New medium track WR: Second input embedding (1412 seconds); includes #119 #124

snimu · 2025-09-11T17:57:53Z

Add additional input embedding

Includes PR#119.

Previously, modded-nanogpt medium added x0 to the residual at the input of every layer:

# GPT
def forward(self, input_seq, ...):
    ...

    x = x0 = norm(self.embed(input_seq[None]))

    ...

    for i in range(len(self.blocks)):
        ...
        x = self.blocks[i](x, x0, lambdas, ...)
        ...

# Block
def forward(self, x, x0, lambdas, ...):
    x = lambdas[0] * x + lambdas[1] * x0

Where lambdas are learned scalars.

This update adds another embedding module and adds it at every layer:

# GPT
def forward(self, input_seq, ...):
    ...

    x = x00 = norm(self.embed1(input_seq[None]))
    x01 = norm(self.embed2(input_seq[None]))

    ...

    for i in range(len(self.blocks)):
        ...
        x = self.blocks[i](x, x00, x01, lambdas, ...)
        ...

# Block
def forward(self, x, x00, x01, lambdas, ...):
    x = lambdas[0] * x + lambdas[1] * x00 + lambdas[2] * x02

While this slows down training, it increases learning per step, thus allowing us to reduce the step count to 5690.
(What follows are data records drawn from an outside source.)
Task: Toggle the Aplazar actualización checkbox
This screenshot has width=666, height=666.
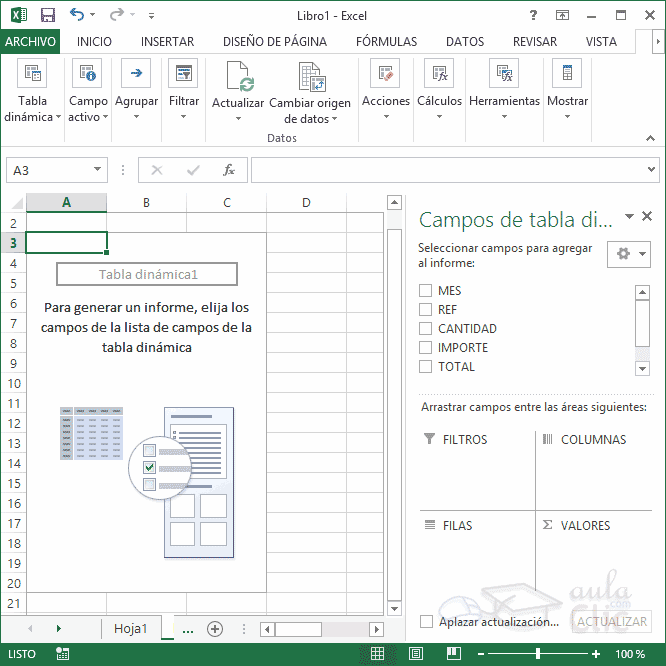Action: click(x=427, y=622)
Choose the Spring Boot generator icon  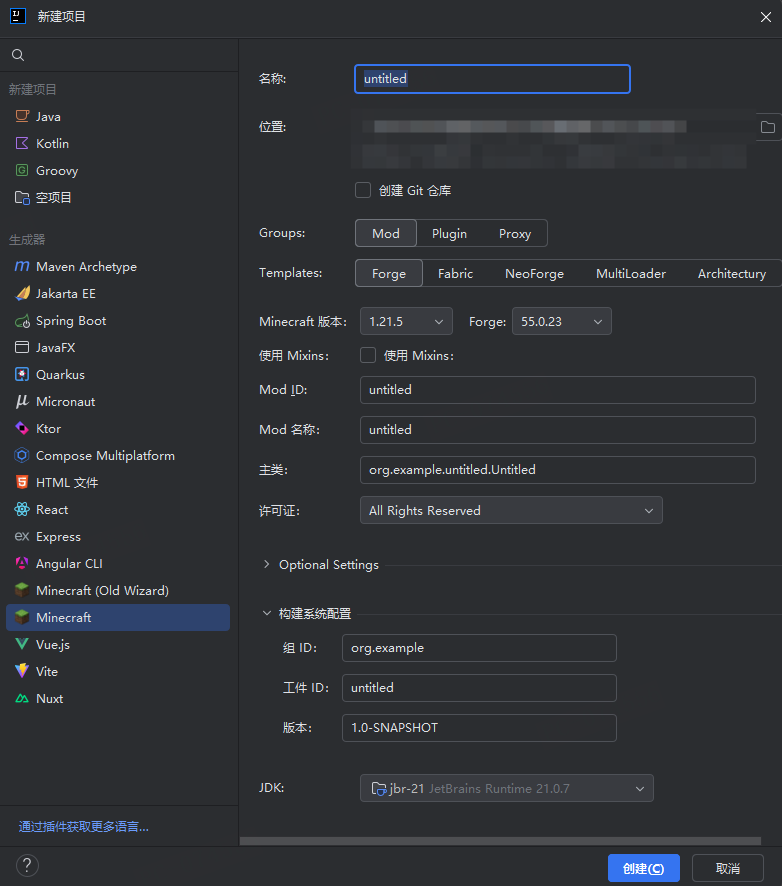[22, 321]
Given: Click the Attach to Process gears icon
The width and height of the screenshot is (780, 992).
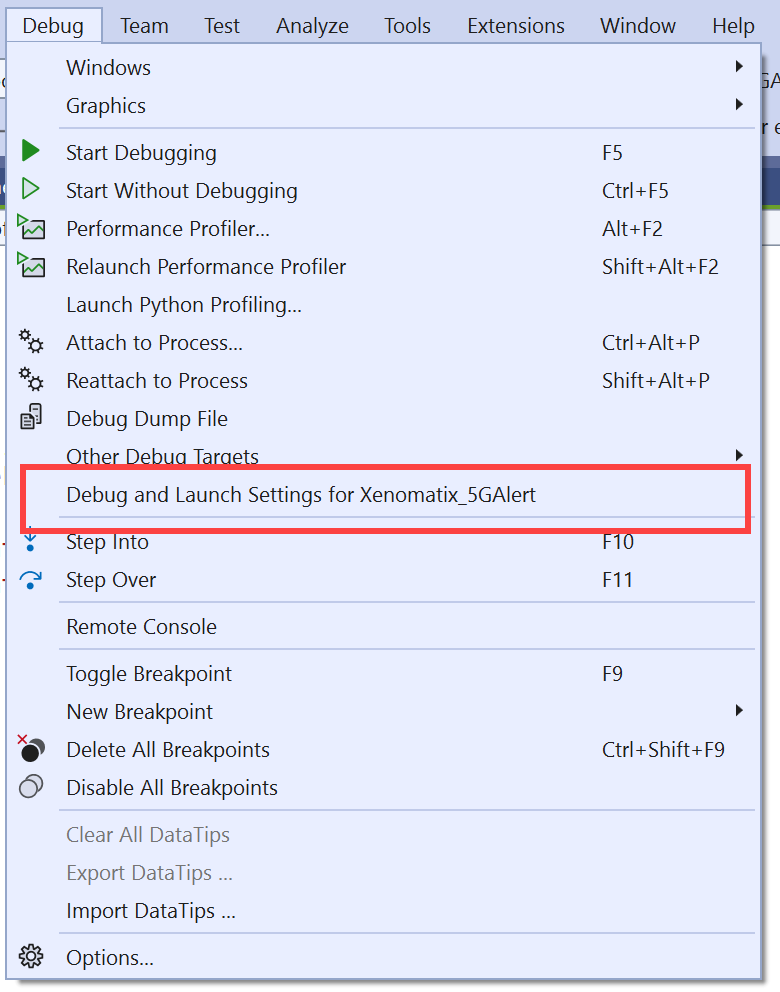Looking at the screenshot, I should 31,343.
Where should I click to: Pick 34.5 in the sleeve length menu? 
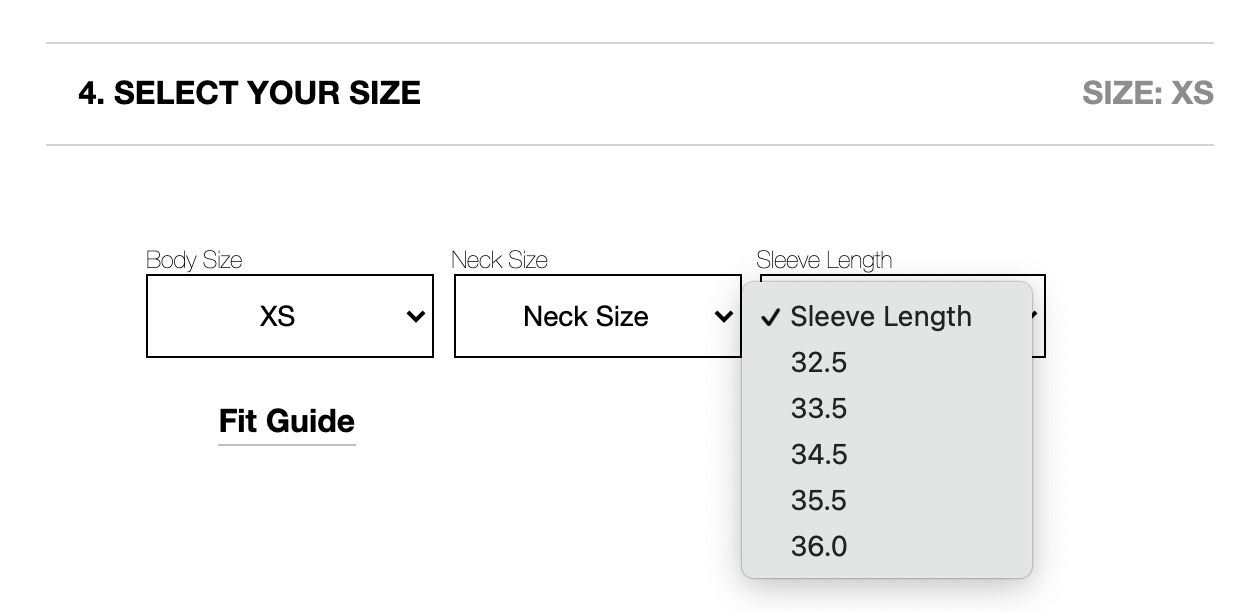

Here are the resulting final validation losses over 19 runs:

[2.919502, 2.91976, 2.920582, 2.919331, 2.919008, 2.919827, 2.918785, 2.918519, 2.919297, 2.920061, 2.918938, 2.919342, 2.918186, 2.920546, 2.91954, 2.919093, 2.918951, 2.919599, 2.919956]
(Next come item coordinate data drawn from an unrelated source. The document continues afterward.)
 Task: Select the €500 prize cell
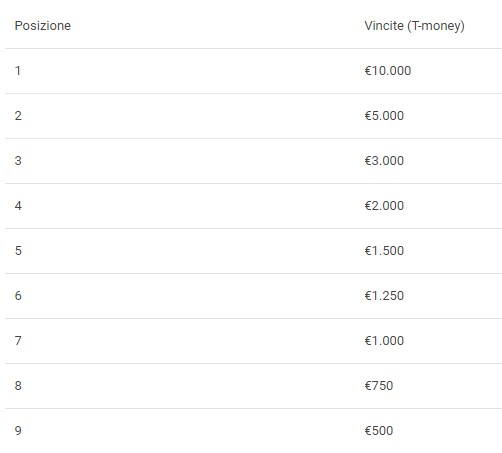(x=379, y=431)
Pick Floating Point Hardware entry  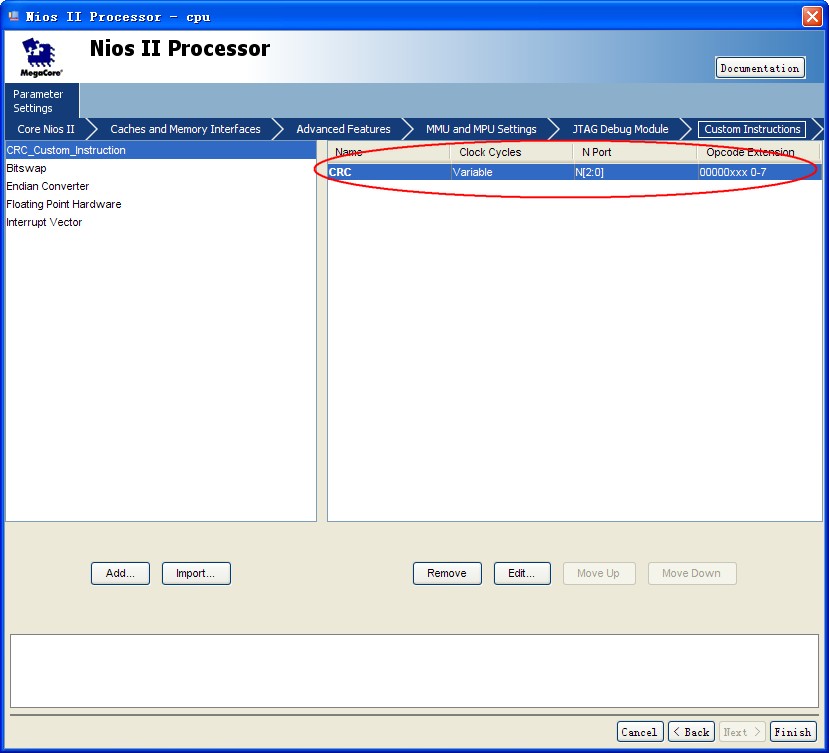64,204
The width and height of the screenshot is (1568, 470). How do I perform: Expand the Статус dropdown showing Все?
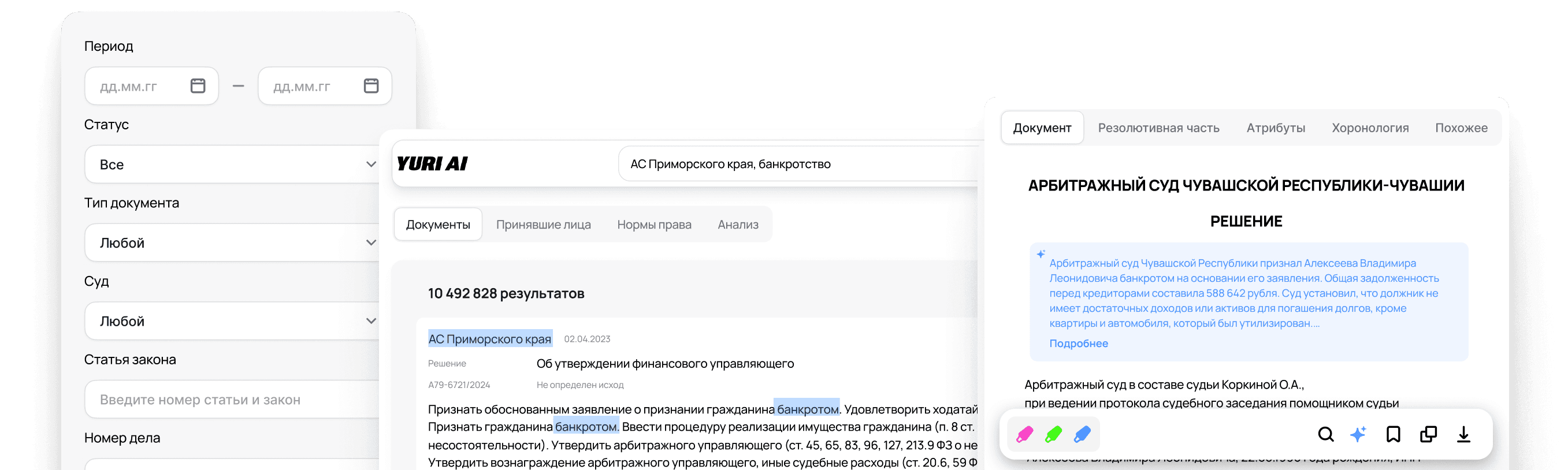pos(231,164)
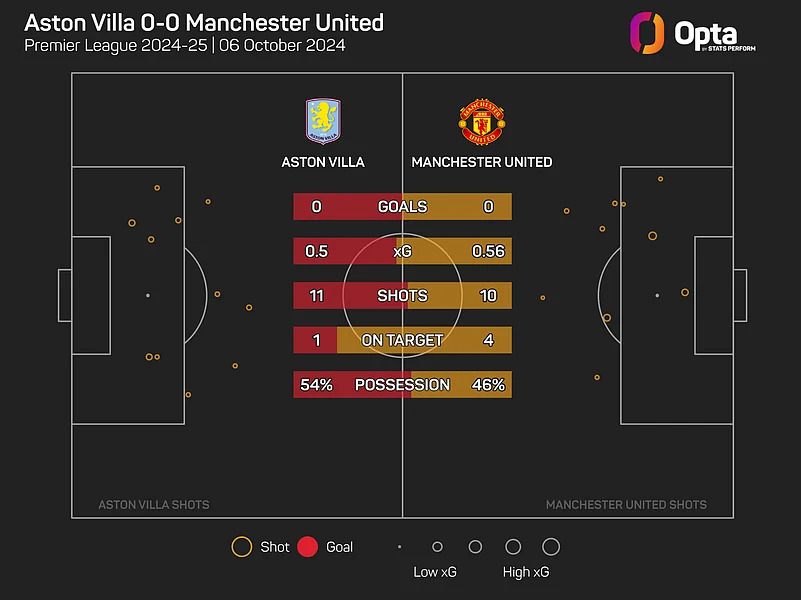
Task: Select the Manchester United club crest
Action: pyautogui.click(x=481, y=121)
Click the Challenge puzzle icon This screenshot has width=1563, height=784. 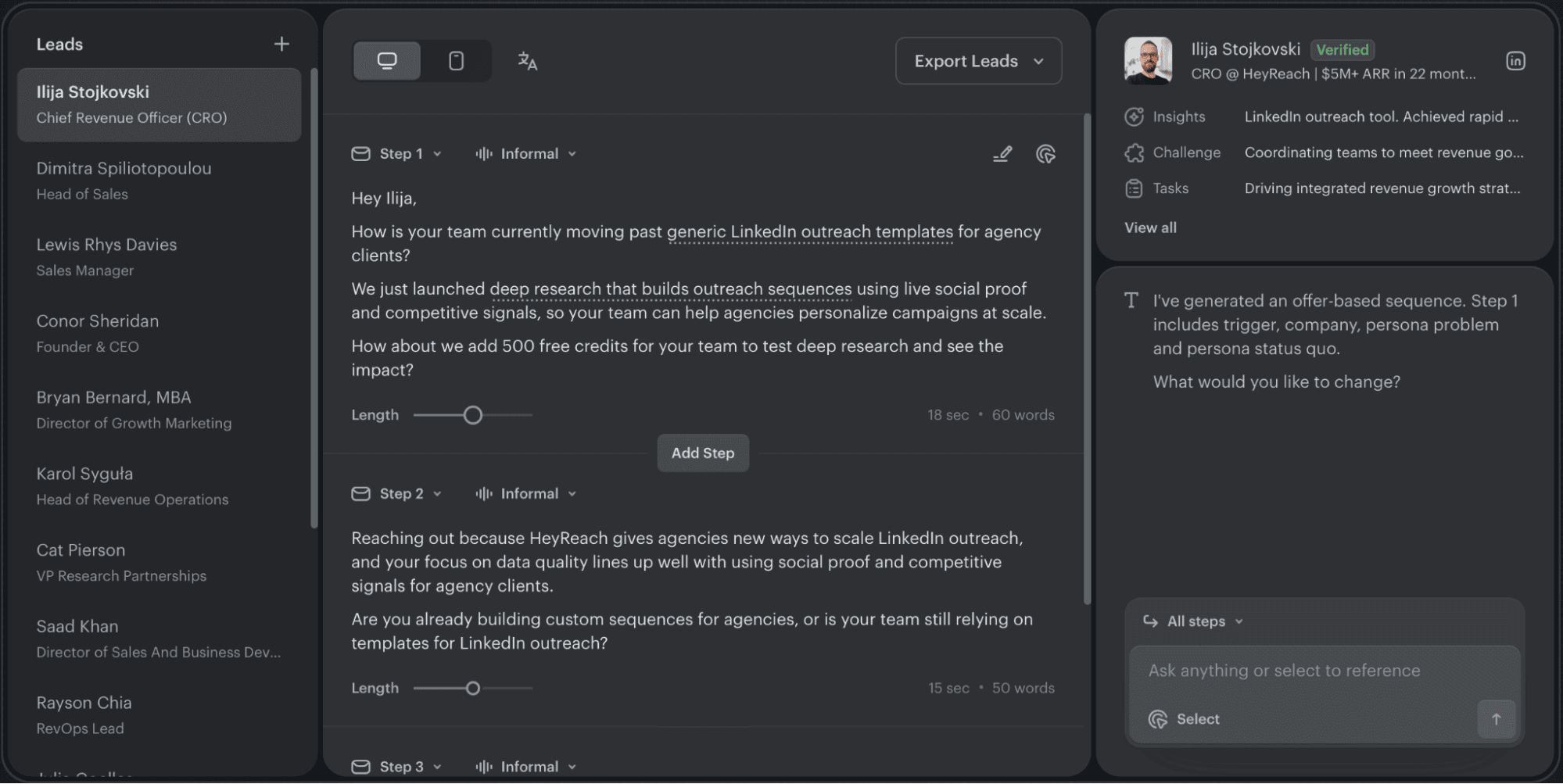tap(1134, 153)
And these are the basic stats:

Mean: 2.9194117368421053
Median: 2.919342
Std: 0.000613243648848653
Min: 2.918186
Max: 2.920582

And t-test results:

{
    'n': 19,
    'sample_mean': 2.9194117368421053,
    'sample_std': 0.0006300479560324045,
    't_stat': -4.069816643193549,
    'p_value': 0.00035946114919240566,
    'alpha': 0.05,
    'decision': 'REJECT H0 (mean < threshold)',
    'upper_conf_bound_mean': 2.919662383449226,
    'threshold': 2.92
}

The final loss is below 2.92 with >99% likelihood.

Here are the corresponding run-times in seconds:

[1414.299, 1412.033, 1411.668, 1421.735, 1411.998, 1411.094, 1412.637, 1410.047, 1410.509, 1412.048, 1411.574, 1415.299, 1411.649, 1412.94, 1412.508, 1410.912, 1415.296, 1410.778, 1407.511]
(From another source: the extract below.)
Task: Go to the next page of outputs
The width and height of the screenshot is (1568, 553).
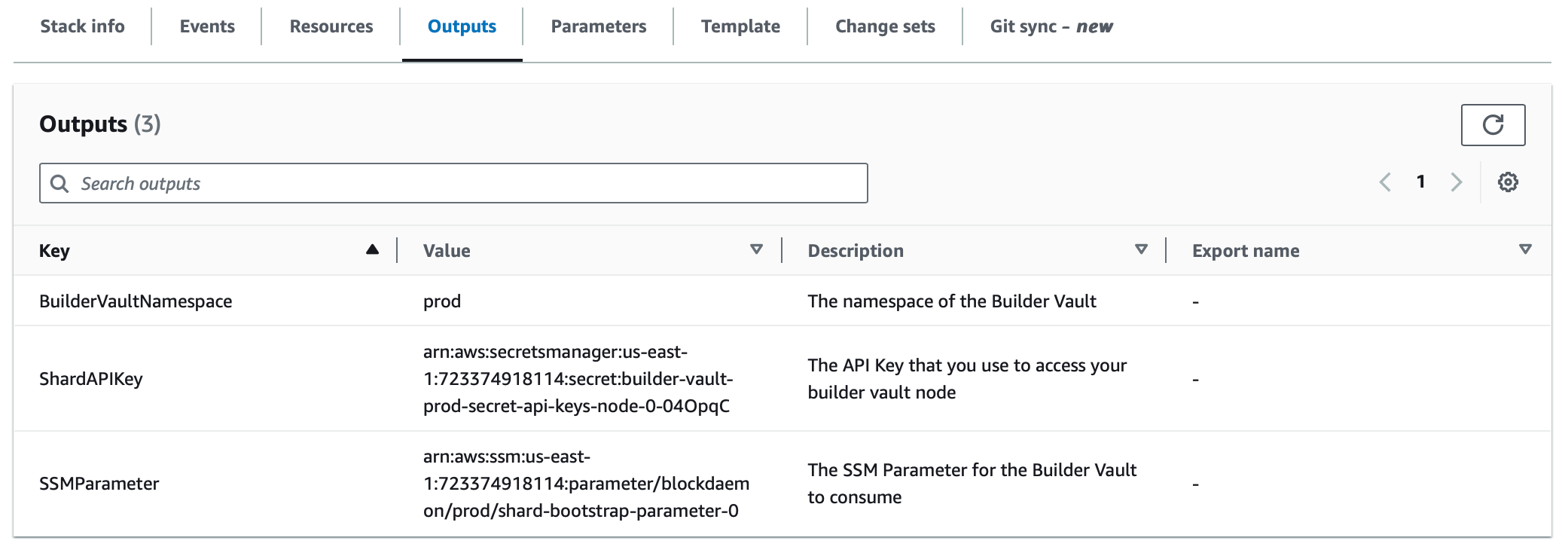Action: click(1456, 182)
Leading to the following stats:

Mean: 1412.4492105263155
Median: 1411.998
Std: 2.8062021268488864
Min: 1407.511
Max: 1421.735

The mean time is ~1412.5 seconds, or 23.54 minutes.

ClassicLarry · 2025-09-11T22:53:43Z

This accomplishes a very cool dynamic. Basically you have gotten rid of the concept of a token embedding vector. Instead of representing a token as a fixed point in d_model dimensional space, you have added a degree of freedom where a token embedding is represented by interpolating between two points defined by embed1 and embed2, and the interpolation point varies by layer.

Just a thought, the optimal interpolation point may vary by token- it could be worthwhile to extend lambdas[1] from size 1 to size vocab_size.

snimu · 2025-09-12T04:43:06Z

Thanks!

Interesting thought. You mean replacing the scalar lambdas with a 1D embedding layer? I'll have to think about that a bit more, might try it out next week though (or you can if you want to :)).

About the dynamic that developed in some of my runs at least, I have looked into this a bit more. From what I can tell, x00 is interpreted by the lm head as next-token predictions (must be 1-gram statistics), even though at the input it's equal to x. The nice thing about that is that it means minimal edit need of the input vector (x01 is suppressed at the early layers); the model only has to make slight corrections to x00 in order to make its prediction!
x01 is interpreted as a distribution over a bunch of synonyms of the input token, and basically a list of tokens that mean the same thing (" agent"; " Agent"; ...).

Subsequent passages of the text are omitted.